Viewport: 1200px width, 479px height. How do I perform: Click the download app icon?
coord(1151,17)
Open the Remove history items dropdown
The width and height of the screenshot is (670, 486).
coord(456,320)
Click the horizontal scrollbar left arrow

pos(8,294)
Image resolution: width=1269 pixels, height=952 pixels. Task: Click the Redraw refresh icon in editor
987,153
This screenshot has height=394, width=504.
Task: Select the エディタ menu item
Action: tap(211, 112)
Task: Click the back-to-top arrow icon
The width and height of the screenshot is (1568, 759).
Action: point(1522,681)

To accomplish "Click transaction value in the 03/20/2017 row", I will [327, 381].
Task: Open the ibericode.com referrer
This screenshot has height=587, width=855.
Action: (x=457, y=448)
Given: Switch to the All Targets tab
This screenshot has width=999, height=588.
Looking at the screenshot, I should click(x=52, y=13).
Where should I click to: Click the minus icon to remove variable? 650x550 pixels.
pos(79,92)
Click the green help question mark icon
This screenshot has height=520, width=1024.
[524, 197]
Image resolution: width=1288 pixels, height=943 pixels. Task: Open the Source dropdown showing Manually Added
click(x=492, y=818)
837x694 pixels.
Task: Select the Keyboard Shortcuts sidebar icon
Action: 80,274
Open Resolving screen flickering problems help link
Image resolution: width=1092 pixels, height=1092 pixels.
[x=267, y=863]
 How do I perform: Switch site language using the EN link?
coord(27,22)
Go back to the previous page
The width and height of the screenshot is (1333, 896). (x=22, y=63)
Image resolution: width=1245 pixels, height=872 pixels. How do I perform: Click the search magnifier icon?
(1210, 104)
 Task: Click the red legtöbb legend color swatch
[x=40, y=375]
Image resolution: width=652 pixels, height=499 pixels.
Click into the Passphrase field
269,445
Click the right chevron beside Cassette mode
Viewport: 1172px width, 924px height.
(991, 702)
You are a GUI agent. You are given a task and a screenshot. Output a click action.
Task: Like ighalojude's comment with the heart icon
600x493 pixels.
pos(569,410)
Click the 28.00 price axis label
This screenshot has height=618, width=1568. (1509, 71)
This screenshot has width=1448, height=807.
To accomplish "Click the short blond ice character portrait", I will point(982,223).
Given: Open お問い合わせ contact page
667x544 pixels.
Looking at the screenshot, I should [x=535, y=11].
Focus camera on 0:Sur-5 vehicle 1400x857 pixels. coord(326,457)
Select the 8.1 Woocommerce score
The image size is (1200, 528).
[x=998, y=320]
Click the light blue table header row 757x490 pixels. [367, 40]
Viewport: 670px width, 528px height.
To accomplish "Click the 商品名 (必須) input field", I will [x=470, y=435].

• Direction: Copy all of the records above word for word, keeping every line in its original order.

• Result for this exercise:
Viewport: 1200px width, 479px height. How do I perform: Click the download app icon?
coord(1151,17)
Open the Remove history items dropdown
The width and height of the screenshot is (670, 486).
coord(456,320)
Click the horizontal scrollbar left arrow

pos(8,294)
Image resolution: width=1269 pixels, height=952 pixels. Task: Click the Redraw refresh icon in editor
987,153
This screenshot has height=394, width=504.
Task: Select the エディタ menu item
Action: tap(211, 112)
Task: Click the back-to-top arrow icon
The width and height of the screenshot is (1568, 759).
Action: point(1522,681)

To accomplish "Click transaction value in the 03/20/2017 row", I will [327, 381].
Task: Open the ibericode.com referrer
This screenshot has height=587, width=855.
Action: (x=457, y=448)
Given: Switch to the All Targets tab
This screenshot has width=999, height=588.
Looking at the screenshot, I should click(x=52, y=13).
Where should I click to: Click the minus icon to remove variable? 650x550 pixels.
pos(79,92)
Click the green help question mark icon
This screenshot has height=520, width=1024.
[524, 197]
Image resolution: width=1288 pixels, height=943 pixels. Task: Open the Source dropdown showing Manually Added
click(x=492, y=818)
837x694 pixels.
Task: Select the Keyboard Shortcuts sidebar icon
Action: 80,274
Open Resolving screen flickering problems help link
Image resolution: width=1092 pixels, height=1092 pixels.
[x=267, y=863]
 How do I perform: Switch site language using the EN link?
coord(27,22)
Go back to the previous page
The width and height of the screenshot is (1333, 896). (x=22, y=63)
Image resolution: width=1245 pixels, height=872 pixels. How do I perform: Click the search magnifier icon?
(1210, 104)
 Task: Click the red legtöbb legend color swatch
[x=40, y=375]
Image resolution: width=652 pixels, height=499 pixels.
Click into the Passphrase field
269,445
Click the right chevron beside Cassette mode
Viewport: 1172px width, 924px height.
(991, 702)
You are a GUI agent. You are given a task and a screenshot. Output a click action.
Task: Like ighalojude's comment with the heart icon
600x493 pixels.
pos(569,410)
Click the 28.00 price axis label
This screenshot has height=618, width=1568. (1509, 71)
This screenshot has width=1448, height=807.
To accomplish "Click the short blond ice character portrait", I will point(982,223).
Given: Open お問い合わせ contact page
667x544 pixels.
Looking at the screenshot, I should [x=535, y=11].
Focus camera on 0:Sur-5 vehicle 1400x857 pixels. coord(326,457)
Select the 8.1 Woocommerce score
The image size is (1200, 528).
[x=998, y=320]
Click the light blue table header row 757x490 pixels. [367, 40]
Viewport: 670px width, 528px height.
To accomplish "Click the 商品名 (必須) input field", I will [x=470, y=435].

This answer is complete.